◆ Text excerpt
My #tableflip story / Coral Sheldon-Hess

This is my tableflip story, at long last. It’s relevant to another post I will make later this week, but there’s too much here for it all to fit cleanly into that one. And I think I did promise to write one.

Maybe techbros will look at it and say “no big loss; they’re a junior developer, anyway.” That’s fine. I look at it and say “no big loss; I’ll be my own boss and be happy doing work that makes people’s lives better.” Because, while I admit that there are things I want to learn that are going to be harder to pick up outside of a Real Tech Job™, my health and mental well-being have to come first. It’s clear they won’t, in tech.

It all started last summer

When I went looking for a tech job outside of libraries, I realized I was at a disadvantage, due to my nontraditional background (a CS minor over a decade ago is hardly enough to get me through the standard algorithm-, whiteboarding-, and vocab-heavy tech interview), so I wouldn’t get to be super picky. Still, I knew enough to ask lots of questions about the company’s culture; I read enough Model View Culture that I went in with eyes open.

When I got an offer from That Tech Job I Had, I thought I’d lucked out, finding a place that said so many of the right things about gender diversity; plus, they had lots of female interns and hosted the local women-in-tech nights (both are Official Good Signs™). More importantly, it was super collaborative, and the other developers were really open and cool about teaching/learning/asking questions/answering questions. Being a newer developer, I knew I had a lot to learn, so that last bit was key, for me. Finally, when I was visiting, it was clear that people were leaving at 5-6pm, and there was a lot of life in their work-life balance; as someone with a chronic illness, for whom even 40 hours/week can be pretty taxing, this was attractive to me.

There were some red flags, admittedly. I noticed that someone in a wheelchair would be unable to access the office (the key reader was too high), that management was all male (except for the office manager who orders food and does HR work and, no joke, takes notes at meetings), that only one developer was older than me (the nicest guy! I almost didn’t leave due to his helpfulness alone, no joke), that the final stage of the interview required 2-3 days of unpaid labor (seriously), that it employed an open office setup (tldr: high illness rate, bad for attention), that hiring-related HR functions were mostly handled by an intern (seriously), and that most of the women in the office were interns or on teams other than development. It was also a “nonprofit startup,” which is two axes for potentially justifying mistreating people, right there. So, again: eyes open. I knew they had work to do to be properly inclusive, but they seemed invested in doing the work; it was in their strategic plan!

◆ Entries supplied
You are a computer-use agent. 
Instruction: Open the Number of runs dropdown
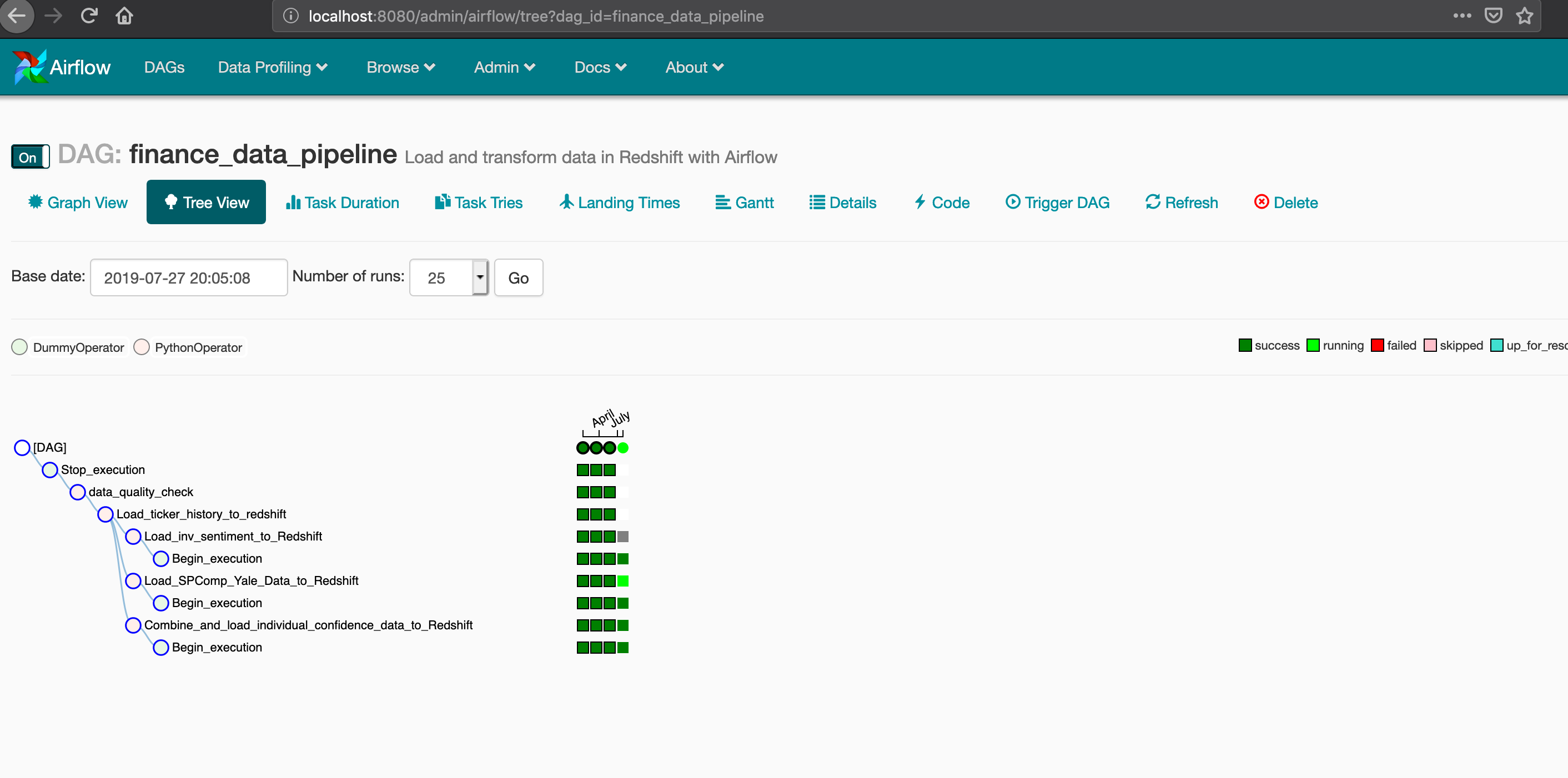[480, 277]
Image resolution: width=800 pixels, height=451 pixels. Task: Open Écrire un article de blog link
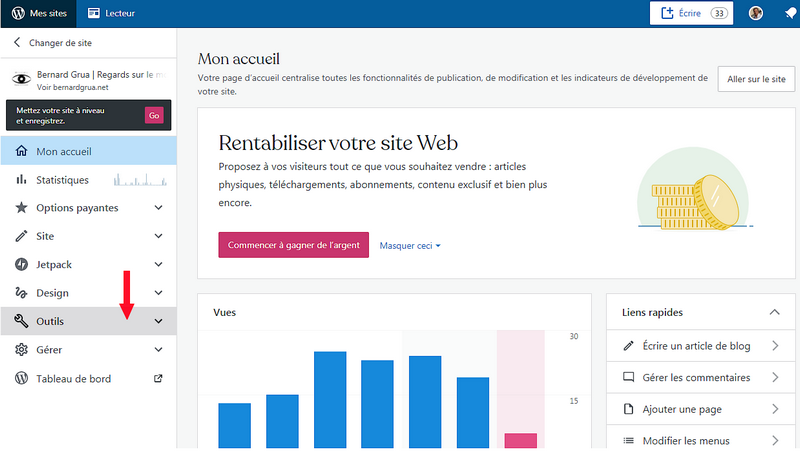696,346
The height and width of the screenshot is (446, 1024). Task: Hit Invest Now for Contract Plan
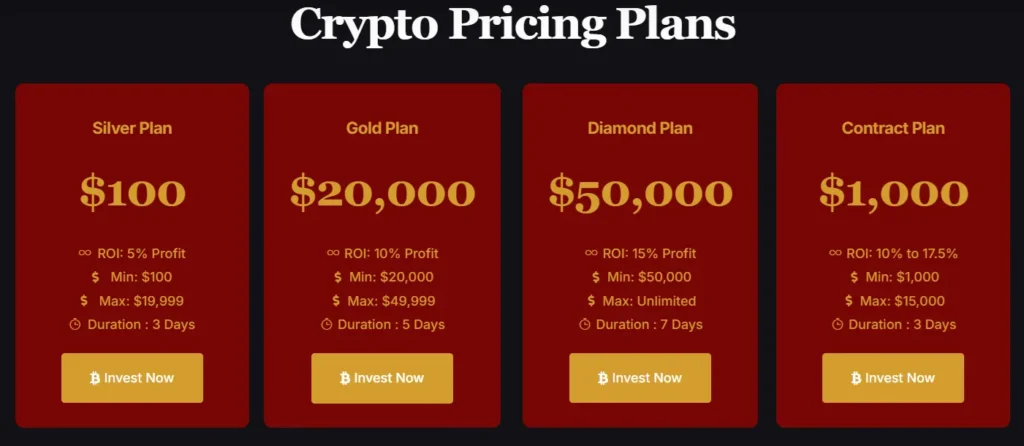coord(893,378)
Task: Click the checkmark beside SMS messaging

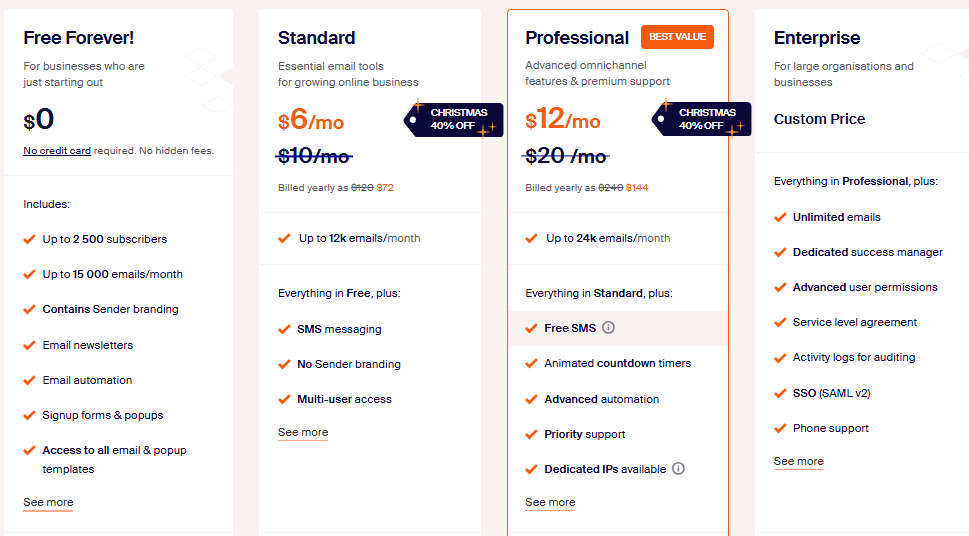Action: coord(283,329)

◆ Instruction 1
For each statement, say whether it agrees with the tableflip story. Answer yes or no and quote the deciding words from the story. (a) The office's key reader was placed too high for someone in a wheelchair. (b) The final stage of the interview was paid work. (c) Management included several women.
◆ Instruction 2
Recast part of the listing as a numbered list. Start with the line that contains "Image resolution: width=800" and continue through the end of the listing. Leave out blank lines and pictures.
The tableflip story and the listing are separate, unrelated material.

◆ Solution 1
(a) Yes: "someone in a wheelchair would be unable to access the office (the key reader was too high)"
(b) No: "the final stage of the interview required 2-3 days of unpaid labor"
(c) No: "management was all male"

◆ Solution 2
1. Image resolution: width=800 pixels, height=451 pixels. Task: Open Écrire un article de blog link
2. 696,346
3. The height and width of the screenshot is (446, 1024). Task: Hit Invest Now for Contract Plan
4. coord(893,378)
5. Task: Click the checkmark beside SMS messaging
6. Action: coord(283,329)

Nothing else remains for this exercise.